Essential Job Functions and Responsibilities
Enter data and validate patient information.
Research and correct invalid or incorrect patient demographic information such as invalid insurance policy number to ensure proper billing.
Determine member benefit coverage.
Monitor and verify insurance information for individual patient visits and procedures.
Communicate with patients about co‑pays, benefits, coverage, and care authorization.
Contact providers with authorization, denial, and appeals process information.
Assist in educating and act as a resource to the scheduling department.
Work and assist with the billing department in researching and resolving rejected, incorrectly paid, and denied claims as requested.
Respond professionally to all inquiries from patients, staff, and payors in a timely manner.
Accurately document patient accounts of all actions taken.
Qualifications
Strong work ethic and sound judgment
Proven written and verbal communication skills
Natural curiosity to pursue issues and increase expertise
Demonstrated knowledge of insurances
Two to four years related experience and/or training in insurance verification
Two to four years of experience in medical billing
Two to four years of experience in authorizations
Knowledge of CPT and ICD10 codes.
Excellent computer, multi‑tasking, and phone skills.

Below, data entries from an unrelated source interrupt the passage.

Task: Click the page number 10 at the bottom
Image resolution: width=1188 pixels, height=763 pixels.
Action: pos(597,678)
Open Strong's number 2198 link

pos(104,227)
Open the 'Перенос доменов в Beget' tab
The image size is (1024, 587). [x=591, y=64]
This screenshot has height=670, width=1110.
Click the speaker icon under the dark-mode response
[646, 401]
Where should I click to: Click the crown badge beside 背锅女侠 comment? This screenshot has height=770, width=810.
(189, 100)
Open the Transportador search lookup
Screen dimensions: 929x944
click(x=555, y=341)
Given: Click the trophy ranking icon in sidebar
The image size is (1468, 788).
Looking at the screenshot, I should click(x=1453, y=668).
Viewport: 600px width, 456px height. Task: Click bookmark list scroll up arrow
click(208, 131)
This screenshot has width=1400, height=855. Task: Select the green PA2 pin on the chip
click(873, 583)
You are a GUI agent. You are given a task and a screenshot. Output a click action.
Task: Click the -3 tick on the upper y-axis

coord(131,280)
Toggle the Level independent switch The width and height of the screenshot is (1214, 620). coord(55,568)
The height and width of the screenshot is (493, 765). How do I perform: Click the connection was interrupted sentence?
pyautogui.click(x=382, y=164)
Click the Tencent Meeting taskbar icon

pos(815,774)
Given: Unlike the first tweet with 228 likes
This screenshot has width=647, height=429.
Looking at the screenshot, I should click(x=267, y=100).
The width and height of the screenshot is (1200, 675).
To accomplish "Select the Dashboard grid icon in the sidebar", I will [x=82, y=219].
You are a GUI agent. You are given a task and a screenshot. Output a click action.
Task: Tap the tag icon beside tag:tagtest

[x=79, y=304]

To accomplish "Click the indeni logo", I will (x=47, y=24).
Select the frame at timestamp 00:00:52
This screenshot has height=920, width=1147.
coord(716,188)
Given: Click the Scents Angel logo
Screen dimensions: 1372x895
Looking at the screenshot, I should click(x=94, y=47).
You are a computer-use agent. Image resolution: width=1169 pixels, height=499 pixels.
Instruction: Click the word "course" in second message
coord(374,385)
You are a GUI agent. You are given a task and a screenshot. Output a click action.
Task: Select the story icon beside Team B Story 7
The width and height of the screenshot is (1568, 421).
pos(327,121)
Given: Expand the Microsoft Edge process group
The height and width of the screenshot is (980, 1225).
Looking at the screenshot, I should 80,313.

The ability to work well under pressure (most of the paperwork is time‑sensitive).
Must successfully pass a background check.
Additional Information In accordance with HIPAA, this position must maintain the confidentiality of the patient in all circumstances as well as company confidentiality. Ensures the confidentiality of data collected and stored is maintained.
This description is intended to provide basic guidelines for meeting job requirements. Responsibilities, knowledge, skills, abilities, and working conditions may change as needs evolve.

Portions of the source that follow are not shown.